Dar-IMF-Press-2-DUBAI
Sumaira FH Published August 04, 2016 | 04:44 PM
(UrduPoint / Pakistan Point News - 4th Augst,2016) Ishaq Dar said : "This indeed is a remarkable achievement as no downward revision was made in FBR revenue targets and the originally fixed target was achieved and exceeded which is an unprecedented accomplishment and speaks of the success of the economic policies, being followed by the present government." The performance of FBR, he said, becomes even more creditable when viewed in the context of the shortfall of Rs.40 billion, recorded in the first quarter.
In the subsequent quarters, the indicative targets were met wiping out the deficit of the first quarter, he added. He said against an end-year target of Rs. 3104 billion, FBR collected Rs.
3115 billion, according to provisional figures, which shows a growth in excess of 20 percent, over Rs.2589 billion collected in FY2015. In the process, he said the figure of FBR's tax-to-GDP ratio registered a substantial increase of one percent. "We achieved real GDP growth rate of 4.71 percent in FY 2016, which is the highest in the last 8 years.
Since FY 2014, we have maintained GDP growth rate of above 4 percent. For the next fiscal year, GDP growth is targeted at 5.7 percent which will gradually steer to 7 percent in Financial Year (FY) 2017", he said. He further said the industrial sector recorded a growth of 6.8 percent during FY 2016 which is the highest in the last eight years.
Large Scale Manufacturing (LSM) growth remained robust at 4.61 percent during FY 2016 compared to 3.29 percent last fiscal year, he added. Automobiles, he said registered growth at 23.4 percent followed by Fertilizers 16 percent, Rubber products 11.6 percent, Leather products 12.2 percent, and Chemicals 10 percent, Cement 10.4 percent and its dispatches witnessed uptick by over 17 percent; and there has been a continued credit expansion.

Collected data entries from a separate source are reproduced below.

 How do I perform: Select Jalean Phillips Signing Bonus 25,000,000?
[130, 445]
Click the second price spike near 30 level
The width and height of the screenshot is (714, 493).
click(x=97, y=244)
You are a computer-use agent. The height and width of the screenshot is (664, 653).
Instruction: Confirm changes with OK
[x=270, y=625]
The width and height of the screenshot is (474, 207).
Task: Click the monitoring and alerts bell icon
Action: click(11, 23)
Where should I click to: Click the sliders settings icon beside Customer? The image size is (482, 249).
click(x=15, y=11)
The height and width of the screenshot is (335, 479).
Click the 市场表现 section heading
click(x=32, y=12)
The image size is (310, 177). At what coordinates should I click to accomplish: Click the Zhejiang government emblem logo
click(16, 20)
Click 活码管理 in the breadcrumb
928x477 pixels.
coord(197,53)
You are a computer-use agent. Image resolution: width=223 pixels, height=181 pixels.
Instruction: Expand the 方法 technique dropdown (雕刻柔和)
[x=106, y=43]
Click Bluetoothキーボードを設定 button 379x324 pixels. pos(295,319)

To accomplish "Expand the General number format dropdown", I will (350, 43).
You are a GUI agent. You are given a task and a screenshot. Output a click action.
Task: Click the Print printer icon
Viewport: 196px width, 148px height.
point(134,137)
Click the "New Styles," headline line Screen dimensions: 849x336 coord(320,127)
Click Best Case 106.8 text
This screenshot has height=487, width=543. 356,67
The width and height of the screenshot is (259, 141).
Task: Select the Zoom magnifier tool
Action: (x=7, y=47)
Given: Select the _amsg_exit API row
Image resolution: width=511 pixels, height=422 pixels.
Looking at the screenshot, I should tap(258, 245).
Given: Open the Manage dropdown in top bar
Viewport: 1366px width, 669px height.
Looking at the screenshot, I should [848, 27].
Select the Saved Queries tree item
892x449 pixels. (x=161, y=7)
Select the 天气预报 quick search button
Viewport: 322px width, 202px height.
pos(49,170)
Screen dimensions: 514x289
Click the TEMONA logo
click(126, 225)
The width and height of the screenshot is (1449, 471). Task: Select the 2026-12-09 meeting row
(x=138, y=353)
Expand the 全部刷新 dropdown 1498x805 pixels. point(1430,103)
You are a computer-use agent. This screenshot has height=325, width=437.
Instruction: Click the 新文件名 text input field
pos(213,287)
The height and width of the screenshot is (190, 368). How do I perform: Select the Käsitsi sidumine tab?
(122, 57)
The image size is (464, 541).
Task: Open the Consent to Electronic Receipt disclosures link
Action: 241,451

A welcome development is the increase in fixed investment, he added. He further said that electricity and gas supplies continued to improve since the start of the current fiscal year.
The China Pakistan Economic Corridor (CPEC) would also play a significant role in further boosting economic activities, he added. The pakistan stock exchange (psx), he said has scaled new height of 39,800 Index on August 1, 2016 crossing the highest Index achieved previously in August, 2015, indicating robust economic activity and reflecting investor confidence. Inflation, he said remained contained to less than 3 percent at 2.89 percent during the period FY 2016 as compared to 8.62 percent in FY 2014 and 4.53 percent in FY 2015. Finance Minister Ishaq Dar said the external sector was stable on the back of continued flows from International Financial Institutions (IFIs), low oil prices, rising remittances, albeit at a slower pace, which helped narrow down the current account deficit and maintained stability in foreign exchange market.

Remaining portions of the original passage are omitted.